DataViz Tip #10: Verify Your Data

“Unlike a misspelled word in a story, one wrong number discredits the whole chart.”
~ Dona M. Wong “The WSJ Guide to Information Graphics”

Sometimes you discover a wild outlier in your data when you visualize it. In some cases, this may be a valuable insight, but more often than not it’s just a side-effect of a faulty data-point. You should always double-check your data and visualizations based on it, but you should be especially suspicious when you see something out of the ordinary before exposing it to your end-users.
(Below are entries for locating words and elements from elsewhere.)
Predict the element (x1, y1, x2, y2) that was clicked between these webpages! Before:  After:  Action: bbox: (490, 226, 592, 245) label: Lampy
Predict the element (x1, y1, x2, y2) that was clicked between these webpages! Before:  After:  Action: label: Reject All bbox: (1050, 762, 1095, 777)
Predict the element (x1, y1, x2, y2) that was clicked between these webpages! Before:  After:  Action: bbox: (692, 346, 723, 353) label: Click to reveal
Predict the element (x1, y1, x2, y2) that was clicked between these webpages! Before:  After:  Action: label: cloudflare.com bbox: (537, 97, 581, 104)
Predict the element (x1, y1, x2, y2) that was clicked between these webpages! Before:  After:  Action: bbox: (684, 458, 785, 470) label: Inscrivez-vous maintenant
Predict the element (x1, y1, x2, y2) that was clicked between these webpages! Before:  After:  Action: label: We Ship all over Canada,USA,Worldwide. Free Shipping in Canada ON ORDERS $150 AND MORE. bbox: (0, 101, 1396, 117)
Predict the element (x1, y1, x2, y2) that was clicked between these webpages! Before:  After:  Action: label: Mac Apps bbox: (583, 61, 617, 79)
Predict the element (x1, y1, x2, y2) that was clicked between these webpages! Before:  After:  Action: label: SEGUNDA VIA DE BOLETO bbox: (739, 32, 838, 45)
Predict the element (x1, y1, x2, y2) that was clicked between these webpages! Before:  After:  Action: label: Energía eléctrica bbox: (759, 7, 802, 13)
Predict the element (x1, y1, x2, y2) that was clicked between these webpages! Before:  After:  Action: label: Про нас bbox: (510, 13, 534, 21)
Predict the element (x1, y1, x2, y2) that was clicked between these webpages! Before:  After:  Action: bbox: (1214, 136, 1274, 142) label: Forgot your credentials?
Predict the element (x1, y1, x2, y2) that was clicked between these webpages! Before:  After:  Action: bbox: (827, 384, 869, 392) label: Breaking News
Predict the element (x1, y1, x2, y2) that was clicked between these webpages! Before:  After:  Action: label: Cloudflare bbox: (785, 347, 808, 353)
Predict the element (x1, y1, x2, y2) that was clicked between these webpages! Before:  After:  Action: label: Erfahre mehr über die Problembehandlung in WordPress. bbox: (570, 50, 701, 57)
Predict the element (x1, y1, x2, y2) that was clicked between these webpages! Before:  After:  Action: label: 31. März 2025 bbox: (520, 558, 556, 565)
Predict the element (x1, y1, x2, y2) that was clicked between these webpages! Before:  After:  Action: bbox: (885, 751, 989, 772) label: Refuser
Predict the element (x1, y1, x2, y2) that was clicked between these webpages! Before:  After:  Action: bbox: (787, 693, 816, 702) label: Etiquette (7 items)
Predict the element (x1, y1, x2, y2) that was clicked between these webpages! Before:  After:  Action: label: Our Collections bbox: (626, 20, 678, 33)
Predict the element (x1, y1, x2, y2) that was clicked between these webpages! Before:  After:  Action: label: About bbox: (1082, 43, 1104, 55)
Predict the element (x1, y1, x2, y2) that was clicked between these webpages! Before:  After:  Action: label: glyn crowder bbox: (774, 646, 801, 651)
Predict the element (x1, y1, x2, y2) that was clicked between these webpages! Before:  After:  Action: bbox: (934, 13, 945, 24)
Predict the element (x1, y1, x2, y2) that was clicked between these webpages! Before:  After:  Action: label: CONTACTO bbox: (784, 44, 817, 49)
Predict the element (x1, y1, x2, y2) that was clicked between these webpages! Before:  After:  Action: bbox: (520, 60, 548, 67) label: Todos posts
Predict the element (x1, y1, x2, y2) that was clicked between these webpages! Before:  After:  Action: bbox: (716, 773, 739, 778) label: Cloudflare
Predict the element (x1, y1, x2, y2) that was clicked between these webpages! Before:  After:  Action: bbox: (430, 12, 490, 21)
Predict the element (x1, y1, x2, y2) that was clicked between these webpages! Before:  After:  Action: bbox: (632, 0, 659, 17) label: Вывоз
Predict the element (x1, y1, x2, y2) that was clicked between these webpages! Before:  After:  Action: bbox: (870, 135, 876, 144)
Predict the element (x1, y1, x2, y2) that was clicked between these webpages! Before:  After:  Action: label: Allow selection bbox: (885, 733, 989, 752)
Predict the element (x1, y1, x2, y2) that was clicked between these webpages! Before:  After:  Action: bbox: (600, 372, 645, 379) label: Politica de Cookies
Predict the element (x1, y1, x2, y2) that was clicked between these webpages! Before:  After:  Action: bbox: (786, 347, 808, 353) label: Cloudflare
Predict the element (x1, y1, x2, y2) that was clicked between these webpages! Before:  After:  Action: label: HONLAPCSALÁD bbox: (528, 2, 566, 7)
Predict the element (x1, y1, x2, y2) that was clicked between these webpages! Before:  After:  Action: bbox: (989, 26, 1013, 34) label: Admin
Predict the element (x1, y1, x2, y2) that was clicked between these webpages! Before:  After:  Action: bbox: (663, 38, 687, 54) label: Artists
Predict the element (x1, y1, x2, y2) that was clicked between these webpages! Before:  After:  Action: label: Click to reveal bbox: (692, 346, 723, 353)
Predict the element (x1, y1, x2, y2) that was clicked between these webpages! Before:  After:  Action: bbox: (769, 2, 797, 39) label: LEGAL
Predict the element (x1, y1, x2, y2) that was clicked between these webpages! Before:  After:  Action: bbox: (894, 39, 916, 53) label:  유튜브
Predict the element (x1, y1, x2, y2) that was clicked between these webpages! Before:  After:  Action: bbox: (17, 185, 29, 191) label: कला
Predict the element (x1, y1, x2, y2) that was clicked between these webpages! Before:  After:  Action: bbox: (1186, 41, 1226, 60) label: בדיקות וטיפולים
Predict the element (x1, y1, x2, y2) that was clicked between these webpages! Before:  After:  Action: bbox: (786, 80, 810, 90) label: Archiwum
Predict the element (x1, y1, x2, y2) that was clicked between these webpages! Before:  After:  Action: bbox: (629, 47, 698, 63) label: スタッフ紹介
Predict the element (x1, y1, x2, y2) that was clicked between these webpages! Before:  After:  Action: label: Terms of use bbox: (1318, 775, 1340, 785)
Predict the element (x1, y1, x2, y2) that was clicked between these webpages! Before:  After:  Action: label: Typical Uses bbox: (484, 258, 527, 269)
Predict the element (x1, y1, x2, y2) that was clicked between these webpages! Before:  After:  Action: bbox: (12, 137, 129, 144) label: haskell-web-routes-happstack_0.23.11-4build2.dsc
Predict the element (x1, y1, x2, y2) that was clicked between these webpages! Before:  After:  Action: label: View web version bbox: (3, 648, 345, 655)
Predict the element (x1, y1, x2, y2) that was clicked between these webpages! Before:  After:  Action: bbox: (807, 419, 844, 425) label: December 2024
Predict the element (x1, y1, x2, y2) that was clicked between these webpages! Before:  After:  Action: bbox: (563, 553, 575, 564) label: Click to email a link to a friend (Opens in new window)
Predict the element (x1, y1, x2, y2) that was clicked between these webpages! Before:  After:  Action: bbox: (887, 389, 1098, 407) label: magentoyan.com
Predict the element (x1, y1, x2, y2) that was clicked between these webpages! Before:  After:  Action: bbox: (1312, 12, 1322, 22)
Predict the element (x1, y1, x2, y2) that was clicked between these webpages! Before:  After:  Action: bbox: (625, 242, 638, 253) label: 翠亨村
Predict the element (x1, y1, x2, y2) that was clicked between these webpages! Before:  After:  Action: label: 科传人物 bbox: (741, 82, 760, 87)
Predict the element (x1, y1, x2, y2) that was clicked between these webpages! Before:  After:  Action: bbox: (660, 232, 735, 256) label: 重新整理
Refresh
Here are a few common issues to look out for:

  • Insufficient data to make generalizations and aggregations. For example, say you are displaying pageviews-per-visitor to your website grouped by country. In some smaller countries, you may have only one visitor, and that person may have browsed through an extraordinarily high number of pages.  Whenever you do such visualizations, consider filtering out data that doesn’t cross a meaningful threshold.
  • Incorrect date anchoring. Suppose you are visualizing a change in some value since yesterday or last month. A common mistake is to calculate “yesterday” based on your web server’s current data or even a date on client’s machine. You should always base such visualization on the dates in your dataset and not an outside world.
  • Percentages vs. fractions. Changes in data over time or shares of a whole are often expressed either in percentages or fractions/indices. Make sure that you are displaying the right format. There’s a big difference between 0.2% and 20% growth.
  • Parts not adding up to a whole. Make sure that no parts are missing when you calculate percentages of a whole. A common mistake is to aggregate data by some field not every record has and then calculate the total including all of the records.

These are only a few examples of how faulty data can sneak in and spoil your charts. The important thing to remember is to always double and triple-check the accuracy of your visualizations before publishing.